Fire isn't just fire. There's no element or chemical substance known as fire. So what is it? Well, fire is the name we have given to a visual phenomenon that occurs when matter burns. In truth fire is a complex beast and in order to explain exactly what it is, we need to break it down into it core components.

Component 1: Fuel
The first and most important component of fire is the fuel. This is what's actually burning. Take a candle for example, the fuel is the wax. When we set the wick alight the heat causes the molecules in the wax, which are mostly carbon and hydrogen, to move about erratically. This causes the covalent chemical bonds which are holding the molecules together, the break apart. Releasing individual hydrogen and carbon atoms, as well as hydrogen-carbon molecules. These individual atoms and molecules form a gas which travels upwards from the candle. This process is known as Pyrolysis.

Component 2: Gas
The gas travels upwards because of gravity. The air immediately surrounding the candle flame get's heated up. The cold air surrounding the hot puts pressure on the hot air, because cold air is more dense than hot air. The pressure exerted from the cold air pushes the hot air upwards and the heat rises, as this happens the cold air replaces the hot air and gets heated up itself. This process repeats itself for as long as the flame is alight. This is a process known as convection. But heat only rises in this fashion in gravity rich environments. In outer space flames don't travel upwards, they instead radiate in a perfectly spherical pattern from the source. So now we have established fire's second component, gas. The elements that make up the gas in fire depends entirely on the fuel. If you change the fuel, you also change the properties of the fire.

Component 3: Light
But there's still two more components to fire, light and heat. So far we have deduced that fire is mostly gas but gases don't usually give off light, so where does the light come from.

This is where oxygen comes in. We all know that oxygen, or some other highly oxygenated substance is required to make a fire and keep it burning. So back to the candle, when the gas rises from the candle the atoms in the gas are still moving around vigorously because of the heat.

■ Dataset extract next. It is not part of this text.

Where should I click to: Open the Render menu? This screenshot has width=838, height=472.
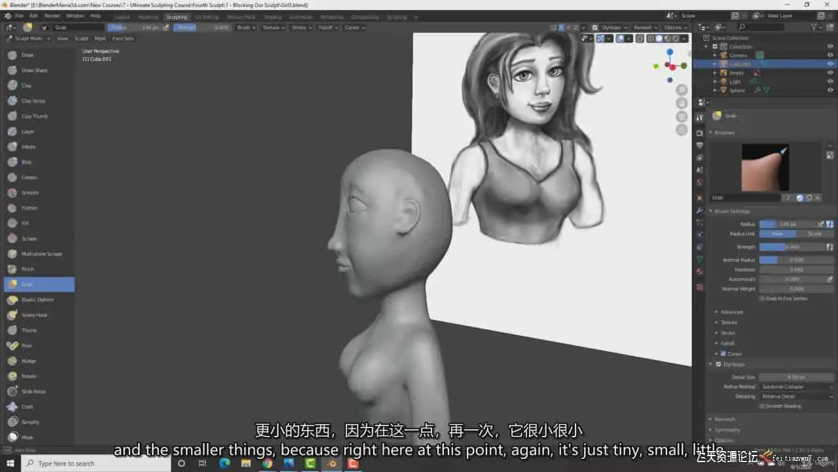(x=52, y=15)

These excited, but clumsy, atoms collide with oxygen atoms in the air. When the two atoms meet they interact with one-another to cause a chemical reaction. Some of the energy from this reaction gets released as photons of light and so we see a bright blue, orange, red or white flicker. This process is known as chemiluminescence. The remaining atoms that don't collide with oxygen get carried up the flame and eventually heat up to a level where they give off visible light, this is known as incandescence. Now imagine billions of these tiny, chemiluminescent and incandescent chemical reactions, producing billions of tiny little flickers of light, every second - that is what makes a flame burn so brightly.

The colour of the flame depends of the molecules that make up the fuel and subsequently the gas which is releases when burned. The temperature at which it burns also effects the colour. You can therefore estimate the temperature of a flame based on its colour. A red flame is anywhere from 525 to 1,000 degrees Celsius. Orange is between 1,000 and 1,2000 degrees Celsius and at white flame is around 1,500 degrees. But a blue flame is significantly hotter at around 3,000 degrees Celsius.

Component 4: Heat
And so to the final component of fire, heat. Why is fire hot? Well this is really quite simple. The heat you feel from a flame is just the energy being released from the billions of chemical reactions occurring between the atoms in the flame and the oxygen in the air. All chemical reactions either give off energy as a byproduct or absorb energy. The chemical reactions that happen in a fire are exothermic, which means they give off energy; as opposed to endothermic which is when a reaction absorbs energy.

So to summarise, what exactly is it you're seeing when you look into a flame? You're seeing a gas undergoing billions of tiny chemical reactions which are giving off photons of light and thermal energy. Oh and you're also looking at millions of tiny diamonds being created and disappearing right before your eyes. Yes diamonds, in a flame, the carbon atoms released from the fuel come together to create diamond nanoparticles, millions of times per second.